We got home and the umbilical cord looked ugly. I freaked out and called everybody. My mother un-freaked me. So far, so good.

When the baby started moving more, at about two months, I put her over a blanket on the carpet-covered floor. No restraints, 360-degree freedom, that should be good. I was doing good.

Then, one day, when she was about five months old, I heard a “thump” sound from her bedroom and what seemed to be a slow attempt to cry. I rushed and found her sitting on the floor beside her crib, looking confused. I was terrified: She had gotten up, pulled herself from the crib and fell head-first on the floor. I was not doing good anymore: I was doing awful! I freaked out and called everybody. My mother asked me some questions about how the baby was and told me not to worry: "The same thing happened to you". I was not sure this was reassuring information.

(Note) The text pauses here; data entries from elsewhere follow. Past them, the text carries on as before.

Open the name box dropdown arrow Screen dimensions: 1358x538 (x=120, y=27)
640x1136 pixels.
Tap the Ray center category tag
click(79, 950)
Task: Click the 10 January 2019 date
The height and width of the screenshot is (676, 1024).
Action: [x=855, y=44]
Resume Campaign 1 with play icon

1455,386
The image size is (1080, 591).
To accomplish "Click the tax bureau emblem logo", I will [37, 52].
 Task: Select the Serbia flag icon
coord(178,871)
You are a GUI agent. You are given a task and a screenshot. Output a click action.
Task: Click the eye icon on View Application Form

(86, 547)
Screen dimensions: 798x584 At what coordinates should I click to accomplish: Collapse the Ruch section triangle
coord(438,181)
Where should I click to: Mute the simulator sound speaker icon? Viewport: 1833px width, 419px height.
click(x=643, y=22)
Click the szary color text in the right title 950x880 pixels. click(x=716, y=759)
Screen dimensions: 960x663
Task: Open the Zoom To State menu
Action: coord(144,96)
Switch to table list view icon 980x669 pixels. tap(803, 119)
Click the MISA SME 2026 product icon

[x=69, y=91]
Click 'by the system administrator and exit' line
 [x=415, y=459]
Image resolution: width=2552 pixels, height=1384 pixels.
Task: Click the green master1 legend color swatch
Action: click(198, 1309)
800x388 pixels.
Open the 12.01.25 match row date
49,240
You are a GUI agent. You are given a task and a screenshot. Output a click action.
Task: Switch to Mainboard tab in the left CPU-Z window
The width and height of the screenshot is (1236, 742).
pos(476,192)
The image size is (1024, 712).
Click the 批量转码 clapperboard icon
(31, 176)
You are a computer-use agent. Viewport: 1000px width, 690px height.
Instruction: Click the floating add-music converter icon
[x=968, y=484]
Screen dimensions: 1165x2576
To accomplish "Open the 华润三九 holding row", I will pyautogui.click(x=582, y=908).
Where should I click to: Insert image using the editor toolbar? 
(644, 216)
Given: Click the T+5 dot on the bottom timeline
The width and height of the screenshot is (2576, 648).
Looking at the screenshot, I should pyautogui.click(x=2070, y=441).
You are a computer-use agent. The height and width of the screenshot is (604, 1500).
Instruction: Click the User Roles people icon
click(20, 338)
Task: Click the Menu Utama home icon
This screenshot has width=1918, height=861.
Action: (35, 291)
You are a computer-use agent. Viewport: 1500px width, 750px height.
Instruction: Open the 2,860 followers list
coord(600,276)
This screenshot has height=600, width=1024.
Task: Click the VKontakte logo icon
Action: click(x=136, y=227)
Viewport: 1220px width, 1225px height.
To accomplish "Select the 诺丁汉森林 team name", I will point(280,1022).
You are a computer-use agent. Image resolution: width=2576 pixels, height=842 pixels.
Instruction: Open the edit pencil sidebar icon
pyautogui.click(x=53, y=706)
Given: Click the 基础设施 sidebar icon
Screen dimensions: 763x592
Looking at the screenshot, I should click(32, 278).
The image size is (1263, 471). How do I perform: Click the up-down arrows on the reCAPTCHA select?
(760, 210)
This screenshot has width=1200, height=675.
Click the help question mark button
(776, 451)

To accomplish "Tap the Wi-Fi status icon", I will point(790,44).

Falling head-first from the crib was not on the users’ manuals and it made me nervous.

By that time, she was moving all over the apartment using her elbows. That, too, was not on the users’ manuals. Nothing in the libraries either. The little thing was fast and crawled like a lizard. Soon after that she was crawling hands-and-knees style, and climbing more (the crib guard rail was lowered so that she could get out without falling). Then walking, and using the couch as a trampoline, sometimes falling on her head.

Not too long after that, I realized that everything I had imagined about how I would raise the baby was wrong. I felt insecure as reality punched me on the face again and again. At six months, according to the users’ manuals, the baby should be eating an omnivorous purée. Nope. She did some artwork with the purée but wasn’t interested in eating it. She was a human milk type of person. She was fast, strong, climbed over lands and seas to reach the food fountain (breasts) and fed – no assistance required.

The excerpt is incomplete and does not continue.